Information Theory Seminar

TITLE: Optimization and Statistical Physics: The interplay, and proofs of the Parisi and Coppersmith-Sorkin conjectures

SPEAKER: Chandra Nair (Stanford University)

DATE: 2:00 - 3:00 P.M., Friday December 17, 2004

LOCATION: Tioga, 3U (PA)

ABSTRACT:

Optimization seeks to minimize a value function subject to constraints on the solution set. It also seeks to obtain efficient algorithms for finding good solutions. Statistical physics studies the evolution of systems governed by local (microscopic) rules, and tries to quantify their global (macroscopic) behavior. The Minimum Energy principle of physics states that these systems evolve towards ground states.
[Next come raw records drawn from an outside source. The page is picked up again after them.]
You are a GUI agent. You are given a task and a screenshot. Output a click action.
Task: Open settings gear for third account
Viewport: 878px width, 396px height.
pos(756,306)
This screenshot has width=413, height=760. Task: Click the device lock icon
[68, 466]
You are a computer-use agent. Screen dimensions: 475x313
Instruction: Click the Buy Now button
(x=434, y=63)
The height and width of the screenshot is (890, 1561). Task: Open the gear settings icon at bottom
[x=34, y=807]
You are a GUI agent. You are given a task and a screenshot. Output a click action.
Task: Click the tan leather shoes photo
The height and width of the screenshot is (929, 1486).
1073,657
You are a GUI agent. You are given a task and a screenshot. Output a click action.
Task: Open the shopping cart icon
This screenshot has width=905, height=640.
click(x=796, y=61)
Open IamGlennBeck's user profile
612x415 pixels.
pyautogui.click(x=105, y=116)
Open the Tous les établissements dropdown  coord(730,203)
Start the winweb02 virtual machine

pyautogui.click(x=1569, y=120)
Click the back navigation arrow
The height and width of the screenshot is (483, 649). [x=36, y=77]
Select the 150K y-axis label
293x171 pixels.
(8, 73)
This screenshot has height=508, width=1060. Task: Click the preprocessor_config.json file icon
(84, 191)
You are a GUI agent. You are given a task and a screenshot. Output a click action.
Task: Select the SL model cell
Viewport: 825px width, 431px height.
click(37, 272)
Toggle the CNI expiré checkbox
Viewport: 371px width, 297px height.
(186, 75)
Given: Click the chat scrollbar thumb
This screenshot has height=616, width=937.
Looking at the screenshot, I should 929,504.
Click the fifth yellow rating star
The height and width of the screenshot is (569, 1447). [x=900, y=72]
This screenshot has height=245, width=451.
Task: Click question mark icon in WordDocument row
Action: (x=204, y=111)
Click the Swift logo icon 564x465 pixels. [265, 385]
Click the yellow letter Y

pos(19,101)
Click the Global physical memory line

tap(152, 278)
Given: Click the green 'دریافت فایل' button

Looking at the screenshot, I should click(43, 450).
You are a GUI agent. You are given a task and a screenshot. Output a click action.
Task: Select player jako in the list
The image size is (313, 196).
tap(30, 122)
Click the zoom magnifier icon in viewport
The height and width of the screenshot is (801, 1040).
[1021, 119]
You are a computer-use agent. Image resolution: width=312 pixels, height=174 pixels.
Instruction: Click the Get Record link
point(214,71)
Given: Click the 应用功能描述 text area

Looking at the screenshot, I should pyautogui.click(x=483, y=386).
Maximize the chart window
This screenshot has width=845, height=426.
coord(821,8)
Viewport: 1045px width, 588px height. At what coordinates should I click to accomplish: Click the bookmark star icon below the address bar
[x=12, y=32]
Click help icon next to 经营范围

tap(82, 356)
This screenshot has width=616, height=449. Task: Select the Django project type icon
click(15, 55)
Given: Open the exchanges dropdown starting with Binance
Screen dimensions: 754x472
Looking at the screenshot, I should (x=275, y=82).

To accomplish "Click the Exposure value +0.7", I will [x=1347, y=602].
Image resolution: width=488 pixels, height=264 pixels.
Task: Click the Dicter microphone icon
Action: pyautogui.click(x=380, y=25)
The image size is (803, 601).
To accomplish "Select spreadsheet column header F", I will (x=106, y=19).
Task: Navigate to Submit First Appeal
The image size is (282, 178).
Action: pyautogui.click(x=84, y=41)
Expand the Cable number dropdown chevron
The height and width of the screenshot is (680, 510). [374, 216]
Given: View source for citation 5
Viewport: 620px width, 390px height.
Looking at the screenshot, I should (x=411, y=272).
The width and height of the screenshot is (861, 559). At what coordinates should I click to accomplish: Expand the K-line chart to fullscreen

In a sense, physicists have been studying optimization problems that occur in nature.

A particular branch of statistical physcics, called Spin Glass Theory, has produced a number of remarkably effective methods for hard optimization problems in Electrical Engineering and Computer Science.

This talk begins with a brief overview of the interplay between statistical physics and optimization by considering various problems from Electrical Engineering and Computer Science. I will then focus on the Random Assignment Problem which arises in a variety of situations of practical interest; for example, in finding minimum weight graph matchings, minimum cost paths/flows in weighted graphs, etc.

By using the (non-rigorous) Replica Method of statistical physics, Mezard and Parisi computed the average value of the minimum cost assignment to be pi^2/6 in the "thermodynamic limit"; i.e. as the size of the system, N, goes to infinity. Subsequently, Parisi conjectured that when the costs are independent, rate 1, exponential random variables, the expected minimum cost for a system of size N is 1/1^2 + 1/2^2 + ... + 1/N^2. This conjecture was later generalized by Coppersmith and Sorkin.

I will present a proof of the Parisi and Coppersmith-Sorkin conjectures and describe some consequences and connections. I will also show that the assignment problem is equivalent to a minimum cost flow problem, and exploit this connection to determine the asymptotic distribution of the minimum cost for a special case of the assignment problem.